Risks and Responsibilities
Patients should review the following information carefully and discuss it with their doctors to decide whether home hemodialysis with NxStage systems is right for them.
Users should weigh the risks and benefits of performing home hemodialysis with NxStage systems.
- Medical staff will not be present to respond to health emergencies that might happen during home treatments, including, among other things, dizziness, nausea, low
blood pressure, and fluid or blood leaks.
- Users may not experience the reported benefits of home, more frequent, or nocturnal hemodialysis with the NxStage systems.
- The NxStage systems require a prescription for use.
Users will be responsible for all aspects of their hemodialysis treatment from start to finish.
- Medical staff will not be present to perform home treatments. Users will be responsible for, among other things, equipment setup, needle insertions, responding to and resolving system alarms, system tear-down after treatment, monitoring blood pressure, ensuring proper aseptic technique is followed, and following all the training material and instructions that nurses provide.

◆ **Data supplied**
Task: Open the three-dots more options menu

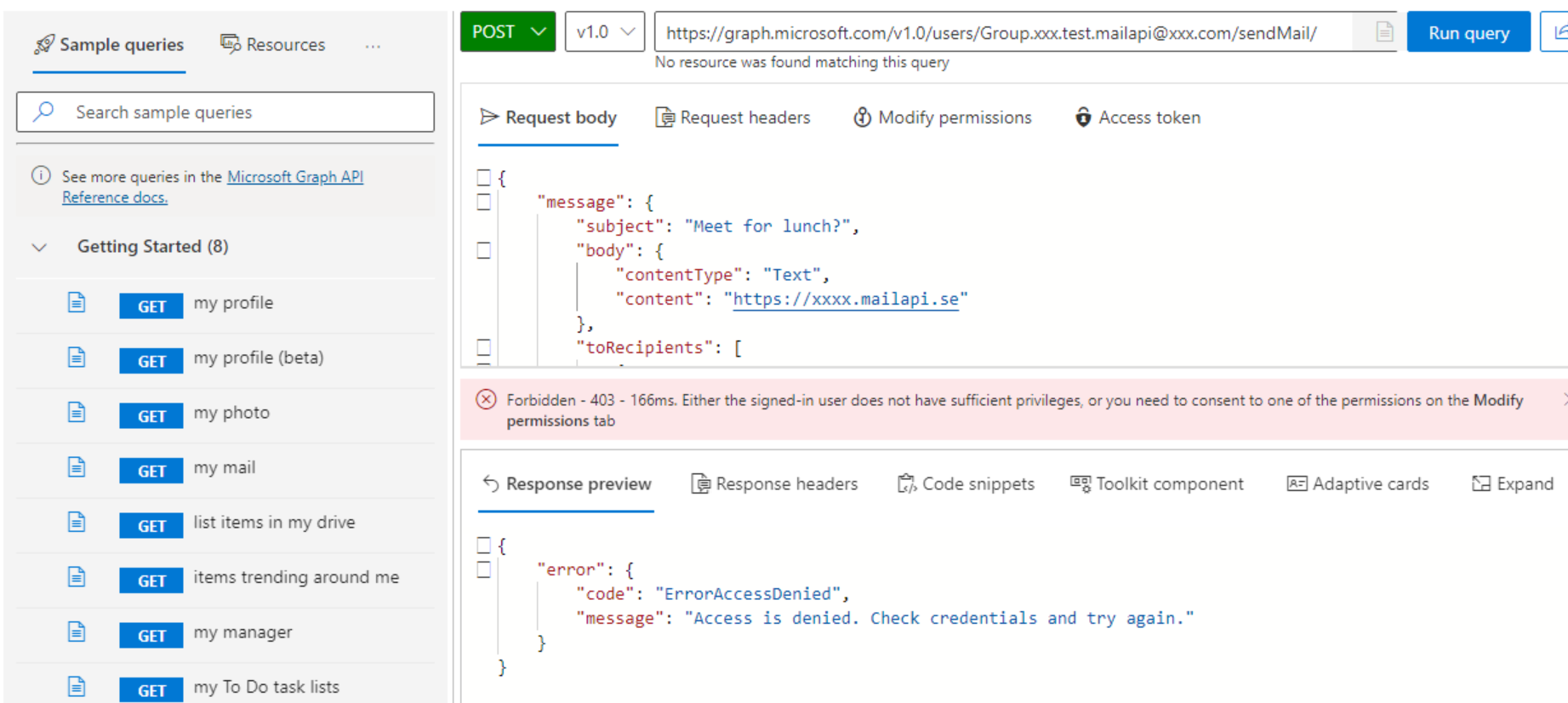Action: [373, 45]
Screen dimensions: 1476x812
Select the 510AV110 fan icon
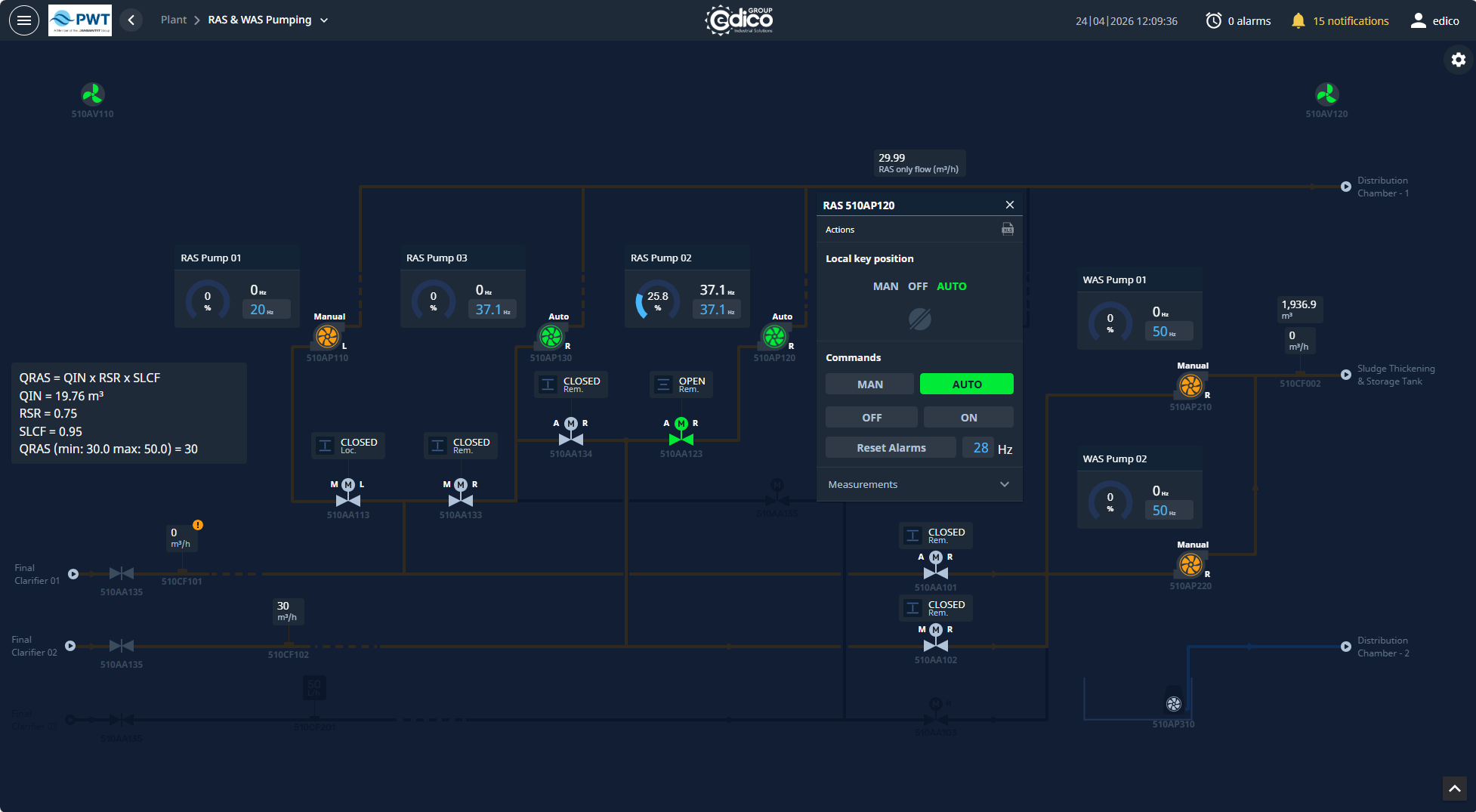[92, 94]
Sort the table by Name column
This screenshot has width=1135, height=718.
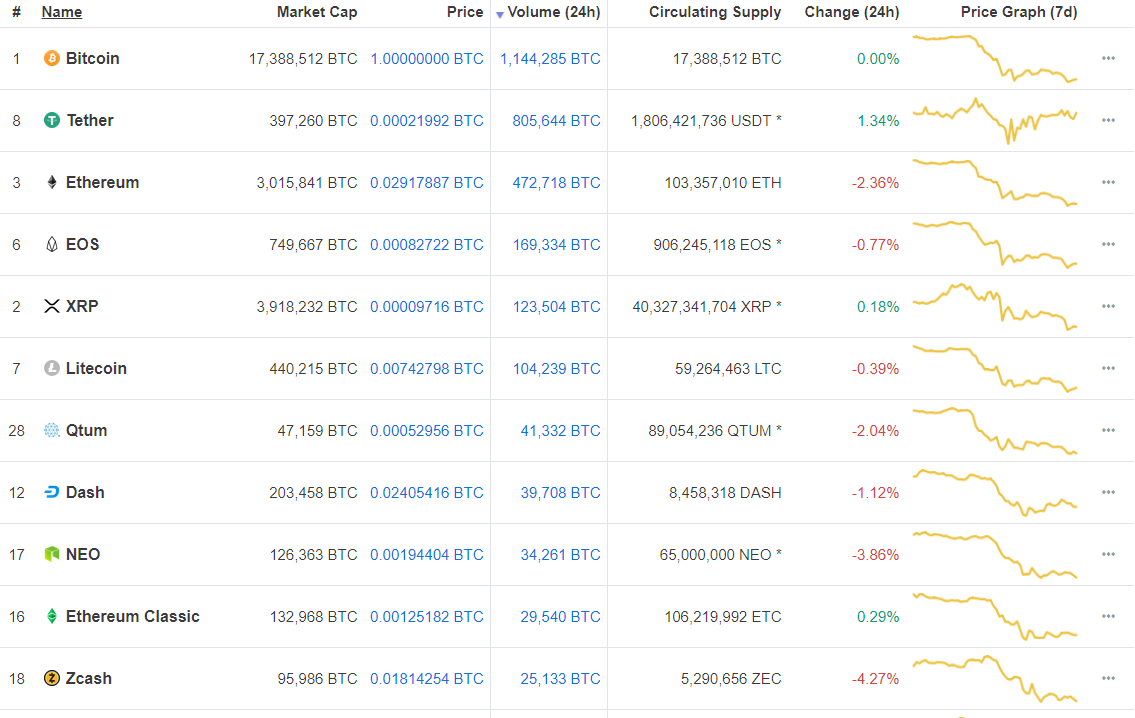62,12
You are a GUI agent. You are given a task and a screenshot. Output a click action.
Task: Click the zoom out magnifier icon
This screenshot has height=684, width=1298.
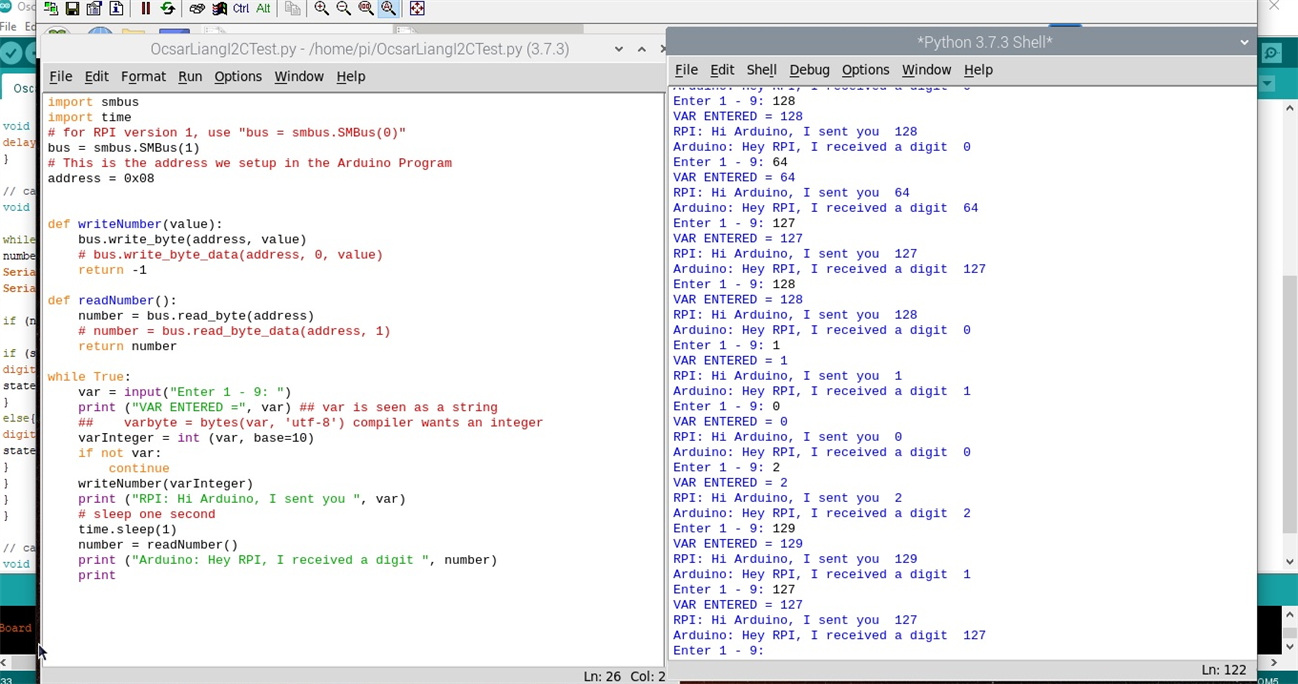343,9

◆ **Work instruction A**
In the section on home hemodialysis risks, turn the paragraph starting "Medical staff will not be present to perform home treatments" into a shorter list that keeps its main facts.
◆ **Work instruction B**
Carry on the section on home hemodialysis risks from its last sentence.
The rows play no part in this work.

◆ **Task answer A**
No medical staff perform home treatments. Users handle, among other things:
- equipment setup
- needle insertions
- responding to and resolving system alarms
- system tear-down after treatment
- blood pressure monitoring
- proper aseptic technique
- the training material and instructions from nurses

◆ **Task answer B**
Users will need additional resources to perform home hemodialysis.
- Users will need a trained care partner to be present during your treatment at home (unless their doctor prescribes “solo/independent” home hemodialysis, described below).
- Users must have a clean and safe environment for their home treatments.
- Users will need space in their home for boxes of supplies necessary to perform home hemodialysis with NxStage systems.
Certain forms of home hemodialysis have additional risks.
- If a doctor prescribes home hemodialysis more than 3 times a week, vascular access is exposed to more frequent use which may lead to access related complications, including infection of the site. Doctors should evaluate the medical necessity of more frequent treatments and discuss the risks and benefits of more frequent therapy with users.
- If a doctor prescribes “solo/independent” home hemodialysis without a care partner during the day, risks of significant injury or death increase because no one is present to help users respond to health emergencies. If users experience needles coming out, blood loss, or very low blood pressure during solo/independent home hemodialysis, they may lose consciousness or become physically unable to correct the health emergency. Users will need additional ancillary devices and training to perform solo/independent home hemodialysis.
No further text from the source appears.